◆ DATA ROWS ◆

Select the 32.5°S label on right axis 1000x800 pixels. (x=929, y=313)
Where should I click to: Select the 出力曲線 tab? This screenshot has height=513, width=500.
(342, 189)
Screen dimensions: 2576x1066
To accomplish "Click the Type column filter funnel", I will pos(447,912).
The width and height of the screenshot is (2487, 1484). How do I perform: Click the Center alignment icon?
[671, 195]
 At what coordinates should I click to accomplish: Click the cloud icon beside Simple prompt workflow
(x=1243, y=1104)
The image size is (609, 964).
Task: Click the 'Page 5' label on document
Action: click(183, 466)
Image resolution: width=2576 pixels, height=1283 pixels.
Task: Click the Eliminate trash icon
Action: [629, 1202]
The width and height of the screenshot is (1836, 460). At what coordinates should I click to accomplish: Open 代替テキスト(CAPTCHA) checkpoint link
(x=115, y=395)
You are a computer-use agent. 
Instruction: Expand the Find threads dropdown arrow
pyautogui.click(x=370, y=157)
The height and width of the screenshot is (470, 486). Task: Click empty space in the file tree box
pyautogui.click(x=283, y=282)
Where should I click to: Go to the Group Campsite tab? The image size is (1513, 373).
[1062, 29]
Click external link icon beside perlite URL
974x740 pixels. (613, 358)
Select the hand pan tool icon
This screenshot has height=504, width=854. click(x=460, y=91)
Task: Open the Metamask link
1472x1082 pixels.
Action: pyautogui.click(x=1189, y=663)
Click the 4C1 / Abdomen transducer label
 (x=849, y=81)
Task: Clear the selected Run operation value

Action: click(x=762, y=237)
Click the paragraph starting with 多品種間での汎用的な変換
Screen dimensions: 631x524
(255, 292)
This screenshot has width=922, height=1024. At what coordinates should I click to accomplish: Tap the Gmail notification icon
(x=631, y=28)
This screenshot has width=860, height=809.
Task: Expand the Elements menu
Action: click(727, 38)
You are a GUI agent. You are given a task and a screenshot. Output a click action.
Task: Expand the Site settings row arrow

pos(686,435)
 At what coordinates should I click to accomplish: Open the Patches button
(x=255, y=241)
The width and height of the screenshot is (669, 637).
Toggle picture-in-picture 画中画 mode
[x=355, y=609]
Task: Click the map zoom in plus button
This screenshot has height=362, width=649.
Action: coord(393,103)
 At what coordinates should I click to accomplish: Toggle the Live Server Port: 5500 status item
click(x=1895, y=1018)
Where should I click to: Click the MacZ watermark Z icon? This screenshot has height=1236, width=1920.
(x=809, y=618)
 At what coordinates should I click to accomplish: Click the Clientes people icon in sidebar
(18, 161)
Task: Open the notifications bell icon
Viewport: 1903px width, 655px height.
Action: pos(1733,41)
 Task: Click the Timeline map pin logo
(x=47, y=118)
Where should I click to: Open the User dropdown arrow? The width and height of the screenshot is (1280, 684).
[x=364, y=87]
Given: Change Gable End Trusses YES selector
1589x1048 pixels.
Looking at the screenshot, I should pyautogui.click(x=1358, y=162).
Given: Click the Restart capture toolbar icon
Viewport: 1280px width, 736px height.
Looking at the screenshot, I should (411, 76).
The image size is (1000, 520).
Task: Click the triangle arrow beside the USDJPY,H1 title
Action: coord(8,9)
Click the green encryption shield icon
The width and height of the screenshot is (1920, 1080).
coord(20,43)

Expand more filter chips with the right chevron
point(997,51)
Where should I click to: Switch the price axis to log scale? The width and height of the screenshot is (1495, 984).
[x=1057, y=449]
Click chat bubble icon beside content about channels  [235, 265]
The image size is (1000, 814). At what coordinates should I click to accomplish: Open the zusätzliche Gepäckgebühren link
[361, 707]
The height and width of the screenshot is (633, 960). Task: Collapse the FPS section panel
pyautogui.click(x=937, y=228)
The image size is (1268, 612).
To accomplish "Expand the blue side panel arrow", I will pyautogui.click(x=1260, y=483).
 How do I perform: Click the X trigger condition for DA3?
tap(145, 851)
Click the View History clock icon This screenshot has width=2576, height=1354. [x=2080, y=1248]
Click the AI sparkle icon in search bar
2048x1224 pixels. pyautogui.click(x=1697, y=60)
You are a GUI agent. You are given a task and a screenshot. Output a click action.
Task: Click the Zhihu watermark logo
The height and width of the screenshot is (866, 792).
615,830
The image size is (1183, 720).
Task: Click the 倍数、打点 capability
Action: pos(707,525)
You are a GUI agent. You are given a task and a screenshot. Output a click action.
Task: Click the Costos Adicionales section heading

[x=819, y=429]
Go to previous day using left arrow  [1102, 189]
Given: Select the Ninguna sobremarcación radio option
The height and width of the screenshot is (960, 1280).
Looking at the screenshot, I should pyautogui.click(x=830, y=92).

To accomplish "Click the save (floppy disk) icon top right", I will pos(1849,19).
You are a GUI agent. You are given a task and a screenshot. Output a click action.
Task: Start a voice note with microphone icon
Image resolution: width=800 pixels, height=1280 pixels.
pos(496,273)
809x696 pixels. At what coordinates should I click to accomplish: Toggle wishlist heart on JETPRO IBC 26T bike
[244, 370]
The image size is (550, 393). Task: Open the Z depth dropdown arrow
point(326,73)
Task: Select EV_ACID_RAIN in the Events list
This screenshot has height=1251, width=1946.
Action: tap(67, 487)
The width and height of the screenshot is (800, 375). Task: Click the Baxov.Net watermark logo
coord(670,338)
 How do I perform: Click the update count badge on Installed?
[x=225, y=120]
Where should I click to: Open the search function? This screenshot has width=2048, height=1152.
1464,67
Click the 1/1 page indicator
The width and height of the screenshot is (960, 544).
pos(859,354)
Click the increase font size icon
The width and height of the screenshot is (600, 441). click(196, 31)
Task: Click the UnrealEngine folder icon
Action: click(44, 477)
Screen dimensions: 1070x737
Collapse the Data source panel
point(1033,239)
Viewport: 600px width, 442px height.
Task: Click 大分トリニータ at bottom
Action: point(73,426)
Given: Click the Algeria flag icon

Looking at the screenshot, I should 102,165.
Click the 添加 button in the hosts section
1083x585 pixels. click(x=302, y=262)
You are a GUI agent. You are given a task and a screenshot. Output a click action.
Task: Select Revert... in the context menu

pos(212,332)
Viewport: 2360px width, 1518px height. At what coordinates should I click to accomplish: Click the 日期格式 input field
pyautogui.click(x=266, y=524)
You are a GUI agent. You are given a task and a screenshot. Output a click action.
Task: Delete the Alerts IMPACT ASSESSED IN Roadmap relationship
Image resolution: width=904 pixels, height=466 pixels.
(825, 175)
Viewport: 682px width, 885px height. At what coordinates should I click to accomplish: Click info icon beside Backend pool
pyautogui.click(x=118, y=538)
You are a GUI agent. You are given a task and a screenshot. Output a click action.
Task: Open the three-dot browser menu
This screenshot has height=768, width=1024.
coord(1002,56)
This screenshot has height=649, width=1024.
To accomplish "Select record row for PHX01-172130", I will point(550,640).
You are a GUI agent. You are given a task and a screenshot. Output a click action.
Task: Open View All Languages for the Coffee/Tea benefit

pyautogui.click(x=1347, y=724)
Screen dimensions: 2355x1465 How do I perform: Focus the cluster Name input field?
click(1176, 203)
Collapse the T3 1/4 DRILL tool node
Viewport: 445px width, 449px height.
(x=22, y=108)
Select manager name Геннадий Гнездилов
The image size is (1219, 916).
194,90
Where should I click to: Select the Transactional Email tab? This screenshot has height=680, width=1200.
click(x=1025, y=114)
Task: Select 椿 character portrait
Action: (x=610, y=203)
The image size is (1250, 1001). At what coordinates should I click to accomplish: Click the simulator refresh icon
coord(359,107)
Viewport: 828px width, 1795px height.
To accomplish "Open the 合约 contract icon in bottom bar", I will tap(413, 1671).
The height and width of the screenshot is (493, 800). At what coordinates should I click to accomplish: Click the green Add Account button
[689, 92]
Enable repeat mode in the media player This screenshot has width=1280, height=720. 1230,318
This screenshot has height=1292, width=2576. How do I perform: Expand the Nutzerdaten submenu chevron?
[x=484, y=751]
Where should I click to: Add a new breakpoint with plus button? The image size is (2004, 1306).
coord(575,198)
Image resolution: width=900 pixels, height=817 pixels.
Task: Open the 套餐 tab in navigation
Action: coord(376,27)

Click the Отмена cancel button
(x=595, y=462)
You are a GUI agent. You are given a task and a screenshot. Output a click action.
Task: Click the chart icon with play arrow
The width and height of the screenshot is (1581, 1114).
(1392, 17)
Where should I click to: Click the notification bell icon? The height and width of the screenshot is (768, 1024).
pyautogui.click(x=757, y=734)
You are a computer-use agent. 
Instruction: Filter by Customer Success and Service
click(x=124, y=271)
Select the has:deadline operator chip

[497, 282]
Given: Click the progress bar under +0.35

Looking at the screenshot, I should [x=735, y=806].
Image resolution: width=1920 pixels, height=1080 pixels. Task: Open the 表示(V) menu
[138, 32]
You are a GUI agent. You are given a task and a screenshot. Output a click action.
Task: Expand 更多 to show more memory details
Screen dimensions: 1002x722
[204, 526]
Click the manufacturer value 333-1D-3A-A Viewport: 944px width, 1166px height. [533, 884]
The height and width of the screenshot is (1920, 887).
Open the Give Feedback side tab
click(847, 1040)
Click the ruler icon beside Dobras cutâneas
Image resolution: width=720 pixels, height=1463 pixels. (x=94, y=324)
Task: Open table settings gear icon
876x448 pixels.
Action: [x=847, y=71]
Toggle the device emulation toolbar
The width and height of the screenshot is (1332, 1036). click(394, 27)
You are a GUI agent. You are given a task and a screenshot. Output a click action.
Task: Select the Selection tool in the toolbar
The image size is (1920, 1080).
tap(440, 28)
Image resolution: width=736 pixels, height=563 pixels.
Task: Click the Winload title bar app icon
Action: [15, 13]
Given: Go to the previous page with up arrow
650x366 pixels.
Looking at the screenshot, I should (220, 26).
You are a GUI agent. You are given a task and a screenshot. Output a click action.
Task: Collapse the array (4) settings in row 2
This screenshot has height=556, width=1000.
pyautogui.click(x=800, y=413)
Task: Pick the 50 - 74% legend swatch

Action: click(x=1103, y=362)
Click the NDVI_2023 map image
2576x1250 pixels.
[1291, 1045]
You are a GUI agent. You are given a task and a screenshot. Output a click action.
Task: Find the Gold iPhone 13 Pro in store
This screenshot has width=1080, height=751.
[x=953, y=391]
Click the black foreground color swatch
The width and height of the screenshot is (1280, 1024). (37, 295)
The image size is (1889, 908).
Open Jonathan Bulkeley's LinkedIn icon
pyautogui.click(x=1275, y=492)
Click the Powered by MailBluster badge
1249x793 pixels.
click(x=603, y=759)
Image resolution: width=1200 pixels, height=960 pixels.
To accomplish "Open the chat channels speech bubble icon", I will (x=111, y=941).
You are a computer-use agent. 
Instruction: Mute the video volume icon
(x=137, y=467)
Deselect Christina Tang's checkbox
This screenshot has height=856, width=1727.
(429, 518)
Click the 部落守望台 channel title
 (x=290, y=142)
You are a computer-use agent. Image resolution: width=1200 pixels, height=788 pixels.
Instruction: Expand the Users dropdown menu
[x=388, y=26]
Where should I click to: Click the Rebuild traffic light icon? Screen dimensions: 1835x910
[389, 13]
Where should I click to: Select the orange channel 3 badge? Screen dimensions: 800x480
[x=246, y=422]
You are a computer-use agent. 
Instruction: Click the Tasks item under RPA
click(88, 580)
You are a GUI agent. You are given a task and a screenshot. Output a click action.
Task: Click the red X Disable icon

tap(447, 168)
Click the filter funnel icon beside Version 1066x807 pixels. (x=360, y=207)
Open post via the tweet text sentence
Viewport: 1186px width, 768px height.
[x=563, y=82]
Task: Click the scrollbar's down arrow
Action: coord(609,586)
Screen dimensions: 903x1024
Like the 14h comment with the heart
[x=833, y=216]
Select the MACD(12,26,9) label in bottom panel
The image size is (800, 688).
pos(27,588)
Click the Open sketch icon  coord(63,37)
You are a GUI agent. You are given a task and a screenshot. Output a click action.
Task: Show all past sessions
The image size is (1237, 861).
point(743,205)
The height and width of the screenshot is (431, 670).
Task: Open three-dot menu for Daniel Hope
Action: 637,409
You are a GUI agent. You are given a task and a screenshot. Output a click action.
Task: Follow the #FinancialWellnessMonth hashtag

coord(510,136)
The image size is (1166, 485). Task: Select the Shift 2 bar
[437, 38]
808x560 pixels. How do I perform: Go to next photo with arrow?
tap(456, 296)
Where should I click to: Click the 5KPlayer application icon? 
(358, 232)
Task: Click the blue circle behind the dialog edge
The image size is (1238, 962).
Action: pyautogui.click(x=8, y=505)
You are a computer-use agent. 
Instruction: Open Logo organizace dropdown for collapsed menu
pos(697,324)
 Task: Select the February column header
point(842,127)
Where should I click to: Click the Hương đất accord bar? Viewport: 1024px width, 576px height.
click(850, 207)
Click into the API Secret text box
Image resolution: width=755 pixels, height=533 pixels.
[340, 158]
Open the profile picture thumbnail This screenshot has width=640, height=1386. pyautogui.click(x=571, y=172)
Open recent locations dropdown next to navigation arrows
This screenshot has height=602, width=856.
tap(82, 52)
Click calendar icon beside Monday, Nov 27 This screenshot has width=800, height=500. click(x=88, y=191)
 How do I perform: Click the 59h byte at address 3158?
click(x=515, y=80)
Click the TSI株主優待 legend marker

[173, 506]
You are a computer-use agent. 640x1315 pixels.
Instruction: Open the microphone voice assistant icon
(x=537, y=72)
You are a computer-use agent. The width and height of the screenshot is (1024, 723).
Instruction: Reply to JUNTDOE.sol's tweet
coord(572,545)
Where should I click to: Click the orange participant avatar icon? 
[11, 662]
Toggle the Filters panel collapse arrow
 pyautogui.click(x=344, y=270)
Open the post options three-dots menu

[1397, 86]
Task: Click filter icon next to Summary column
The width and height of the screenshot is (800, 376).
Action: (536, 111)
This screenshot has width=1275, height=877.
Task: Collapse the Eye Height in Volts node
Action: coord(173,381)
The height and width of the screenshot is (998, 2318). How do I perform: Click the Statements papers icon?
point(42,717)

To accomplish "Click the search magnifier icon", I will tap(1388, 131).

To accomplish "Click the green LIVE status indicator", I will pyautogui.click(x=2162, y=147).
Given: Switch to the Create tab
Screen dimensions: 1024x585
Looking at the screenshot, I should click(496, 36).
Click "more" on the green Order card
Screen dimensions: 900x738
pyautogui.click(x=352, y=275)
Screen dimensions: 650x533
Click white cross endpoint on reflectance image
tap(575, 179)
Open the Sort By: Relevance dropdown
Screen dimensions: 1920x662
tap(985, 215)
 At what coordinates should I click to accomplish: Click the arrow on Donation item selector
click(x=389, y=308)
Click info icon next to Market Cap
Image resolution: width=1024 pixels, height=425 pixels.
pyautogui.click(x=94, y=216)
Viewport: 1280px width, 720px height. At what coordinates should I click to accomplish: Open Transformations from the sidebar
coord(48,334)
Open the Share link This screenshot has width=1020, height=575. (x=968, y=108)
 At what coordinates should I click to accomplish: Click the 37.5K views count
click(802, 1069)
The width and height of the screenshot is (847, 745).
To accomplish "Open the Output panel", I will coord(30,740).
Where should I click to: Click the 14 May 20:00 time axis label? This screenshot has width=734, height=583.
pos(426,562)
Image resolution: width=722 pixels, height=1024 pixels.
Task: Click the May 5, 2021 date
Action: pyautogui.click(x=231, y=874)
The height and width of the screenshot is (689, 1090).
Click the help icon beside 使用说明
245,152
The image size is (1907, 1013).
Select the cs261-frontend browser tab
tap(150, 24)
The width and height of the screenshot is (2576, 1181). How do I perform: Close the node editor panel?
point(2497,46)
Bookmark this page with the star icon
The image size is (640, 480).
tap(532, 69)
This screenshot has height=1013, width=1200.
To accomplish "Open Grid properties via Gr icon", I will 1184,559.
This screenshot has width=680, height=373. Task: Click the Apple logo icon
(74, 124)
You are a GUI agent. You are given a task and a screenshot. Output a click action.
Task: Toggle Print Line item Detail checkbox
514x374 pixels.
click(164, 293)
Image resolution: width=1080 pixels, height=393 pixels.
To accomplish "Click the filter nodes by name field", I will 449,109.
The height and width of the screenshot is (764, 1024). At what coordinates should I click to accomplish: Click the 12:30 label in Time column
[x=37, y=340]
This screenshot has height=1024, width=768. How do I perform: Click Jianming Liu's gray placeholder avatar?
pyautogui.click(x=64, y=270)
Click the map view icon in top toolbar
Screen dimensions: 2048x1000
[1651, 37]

◆ GIVEN PROBLEM ◆
Express the rows from the line containing "Click the 4C1 / Abdomen transducer label" up to and including the line containing "point(997,51)" as a JSON list of strings, with one string per line and blank lines omitted.

◆ SOLUTION ◆
[
  "Click the 4C1 / Abdomen transducer label",
  " (x=849, y=81)",
  "Task: Clear the selected Run operation value",
  "Action: click(x=762, y=237)",
  "Click the paragraph starting with 多品種間での汎用的な変換",
  "Screen dimensions: 631x524",
  "(255, 292)",
  "This screenshot has width=922, height=1024. At what coordinates should I click to accomplish: Tap the Gmail notification icon",
  "(x=631, y=28)",
  "This screenshot has width=860, height=809.",
  "Task: Expand the Elements menu",
  "Action: click(727, 38)",
  "You are a GUI agent. You are given a task and a screenshot. Output a click action.",
  "Task: Expand the Site settings row arrow",
  "pos(686,435)",
  " At what coordinates should I click to accomplish: Open the Patches button",
  "(x=255, y=241)",
  "The width and height of the screenshot is (669, 637).",
  "Toggle picture-in-picture 画中画 mode",
  "[x=355, y=609]",
  "Task: Click the map zoom in plus button",
  "This screenshot has height=362, width=649.",
  "Action: coord(393,103)",
  " At what coordinates should I click to accomplish: Toggle the Live Server Port: 5500 status item",
  "click(x=1895, y=1018)",
  "Where should I click to: Click the MacZ watermark Z icon? This screenshot has height=1236, width=1920.",
  "(x=809, y=618)",
  " At what coordinates should I click to accomplish: Click the Clientes people icon in sidebar",
  "(18, 161)",
  "Task: Open the notifications bell icon",
  "Viewport: 1903px width, 655px height.",
  "Action: pos(1733,41)",
  " Task: Click the Timeline map pin logo",
  "(x=47, y=118)",
  "Where should I click to: Open the User dropdown arrow? The width and height of the screenshot is (1280, 684).",
  "[x=364, y=87]",
  "Given: Change Gable End Trusses YES selector",
  "1589x1048 pixels.",
  "Looking at the screenshot, I should pyautogui.click(x=1358, y=162).",
  "Given: Click the Restart capture toolbar icon",
  "Viewport: 1280px width, 736px height.",
  "Looking at the screenshot, I should (411, 76).",
  "The image size is (1000, 520).",
  "Task: Click the triangle arrow beside the USDJPY,H1 title",
  "Action: coord(8,9)",
  "Click the green encryption shield icon",
  "The width and height of the screenshot is (1920, 1080).",
  "coord(20,43)",
  "Expand more filter chips with the right chevron",
  "point(997,51)"
]